▶ [TEXT SEGMENT]:

Antigonish Review
#123
Michael Benigni
The Oracular Imagination in Elizabeth Bishop
Elizabeth Bishop's reputation has been growing steadily in recent years,
to the point where, in many circles, it does not seem an exaggeration
to place her among the handful of major post-war American poets. This
is remarkable considering the relatively small body of verse she published
in her lifetime and the seemingly limited thematic scope of her poems.
No small part of this phenomenon is due, no doubt, to the respect and
dedication given to her by her peers - from her contemporaries, Lowell
and Jarell, for whom she was a discovery, to the next generation of poets,
including Merrill, Ashbery, and many others for whom she was a major influence.
The reasons for admiring Bishop are many and varied, but one thing every
one of her peers agrees on is the preeminence of her craft. Lowell's judgment
from early on was that she was one of the "best craftsmen alive."
Years later, Ashbery called her "a writer's writer's writer."
When asked about her craft and influence in a 1968 interview, her good
friend James Merrill singled out the "unpretentiousness of her form,"
yet acknowledged that she, along with Stevens (and unlike Pound who wrote
"like a god") "write like angels."
Perhaps, then, this is the secret of her unique appeal, particularly
to contemporary writers (who, after all, often fall prey to the most unappealing
kinds of vanity). Hers is a humble speaking voice, clearly awed in the
presence of the natural world she most meticulously describes, in fact,
sublimely subsumed in the contemplation of it, and yet humourously dismissive
of the spiritual transformations that derive from it. But there is a deep
sense of transcendental yearning at the heart of Bishop's poetry, her
public disavowals of religious faith and her lack of bardic posturing
notwithstanding. For want of a better phrase, I should like to term this
quality "the oracular imagination" in Elizabeth Bishop. It exists
coincidentally and perhaps inextricably with those features that we most
commonly associate with her poetic stance - her dogged empiricism, her
tact and manners, her emotional restraint, her formalist aesthetics, and
her canny understatement. It is my contention, then, that it is this tug
toward the oracular imagination, the sudden welling up of the bardic or
sublime speaking voice, that gives Bishop her unique and subtle appeal
for many contemporary readers. One can trace this characteristic throughout
Bishop's career, in early poems such as "The Fish," to such
later masterpieces as "At the Fishhouses," "The Armadillo,"

▶ [MATERIAL SUPPLIED]:
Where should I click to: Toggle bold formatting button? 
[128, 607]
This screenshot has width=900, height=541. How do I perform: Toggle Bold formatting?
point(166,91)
==
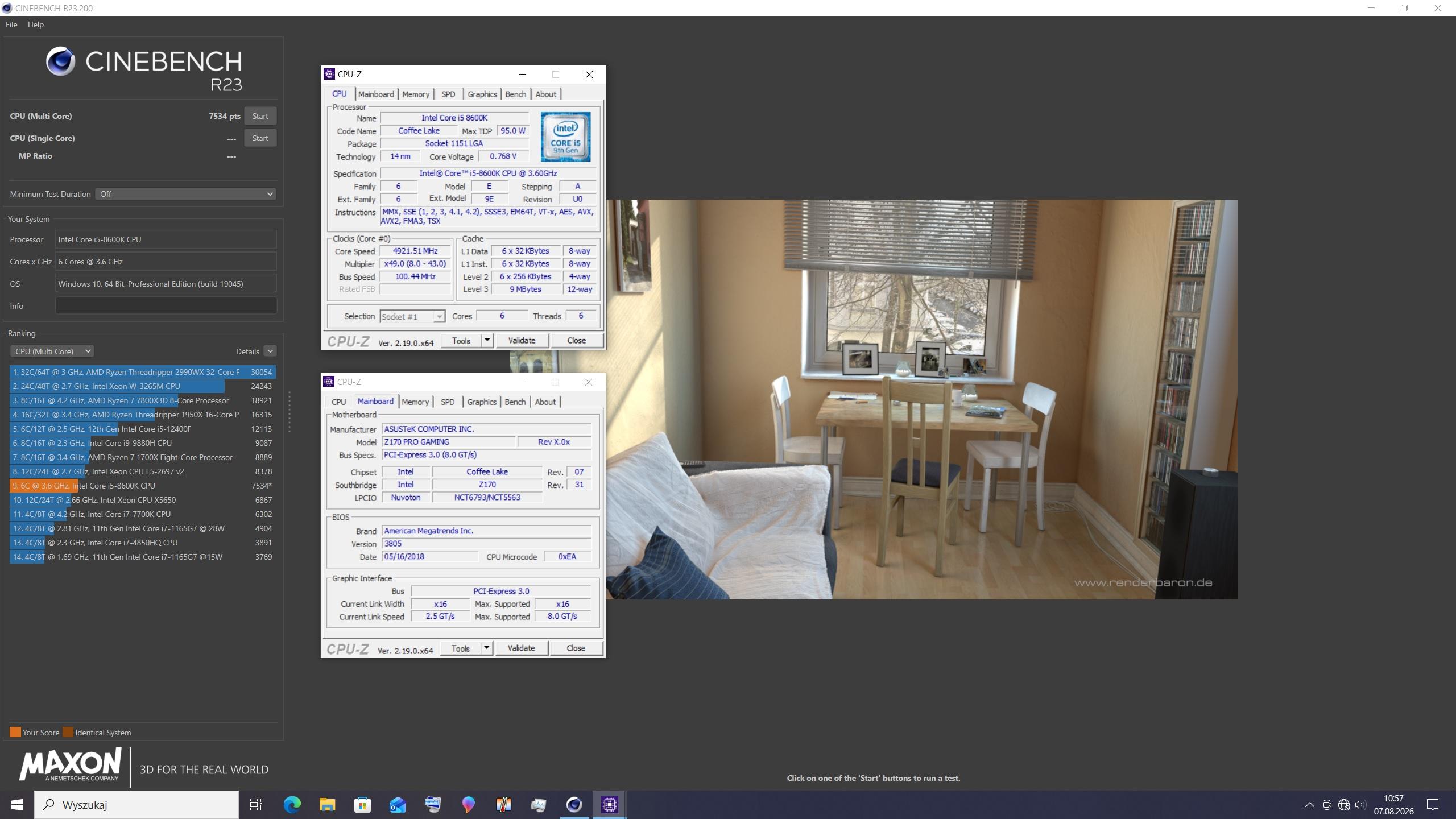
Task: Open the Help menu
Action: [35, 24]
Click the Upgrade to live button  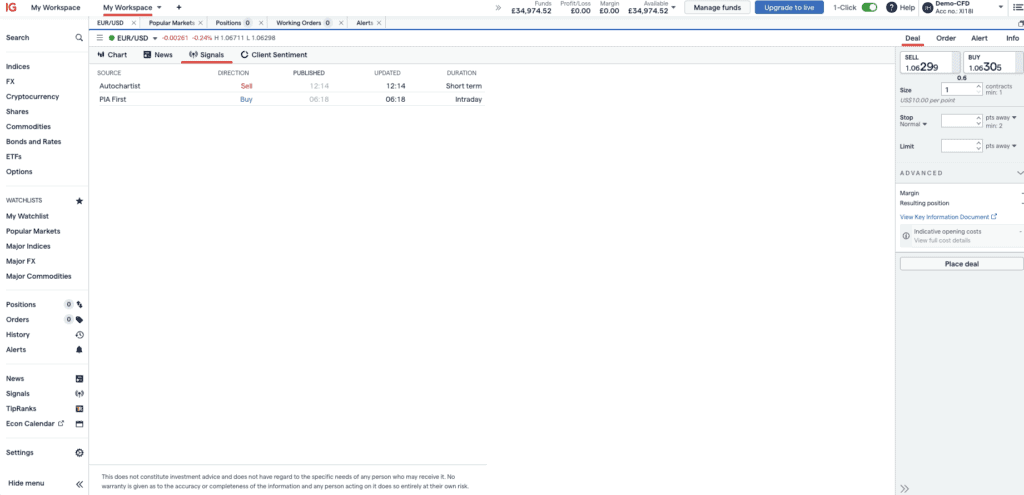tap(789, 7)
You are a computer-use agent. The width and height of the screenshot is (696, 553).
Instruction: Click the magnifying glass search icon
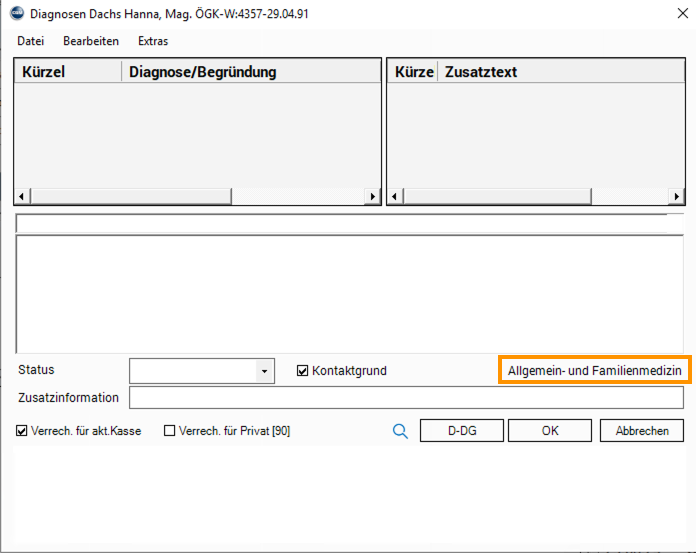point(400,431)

▶ [OBJECTIVE 1]: Reproduce, word for word, the passage of the essay on Elizabeth Bishop that opens with the words containing "No small part" and closes with "a major influence.".
▶ [OBJECTIVE 2]: According to the essay on Elizabeth Bishop, why is her rise to the rank of a major post-war American poet remarkable? Answer in one to three sentences.
▶ [OBJECTIVE 3]: Carry the essay on Elizabeth Bishop's oracular imagination forward from its final sentence.

▶ [WRITTEN REPLY 1]:
No small part of this phenomenon is due, no doubt, to the respect and
dedication given to her by her peers - from her contemporaries, Lowell
and Jarell, for whom she was a discovery, to the next generation of poets,
including Merrill, Ashbery, and many others for whom she was a major influence.

▶ [WRITTEN REPLY 2]: It is remarkable because she published a relatively small body of verse in her lifetime. Her poems also seem limited in thematic scope.

▶ [WRITTEN REPLY 3]:
and "The Moose." This essay will focus primarily on the oracular
imagination as it is manifested in two Bishop poems, the early uncontestable
masterpiece, "The Man-Moth," and the later, lesser-known "Sandpiper,"
which I believe is among her most perfect poems, and one which reveals
so much about her aims and methods.
Although published in her first book of poems North & South in 1946,
Elizabeth Bishop wrote "The Man-Moth" more than ten years earlier,
in 1935, when she was just twenty-four, right out of Vassar and living
alone in New York. Thus it is one of Bishop's earliest published poems
and probably her first great poem. However, it is not the kind of poem
casual readers may readily associate with Bishop; it is not, for example,
a poem like "The Fish," also from North & South, where the natural
world, the overt subject, is voiced in minutely objective detail in a
witty, understated way. That is the Bishop almost everyone recognizes
and duly admires; many of her poems proceed in this fashion. "The
Man-Moth" is a different kind of poem, though, the best of a small
class of very difficult, problematic, strange, surreal, and subjective
poem-fables, written very early in her career, which would also include
"The Unbeliever," "The Imaginary Iceberg," and "A
Miracle for Breakfast."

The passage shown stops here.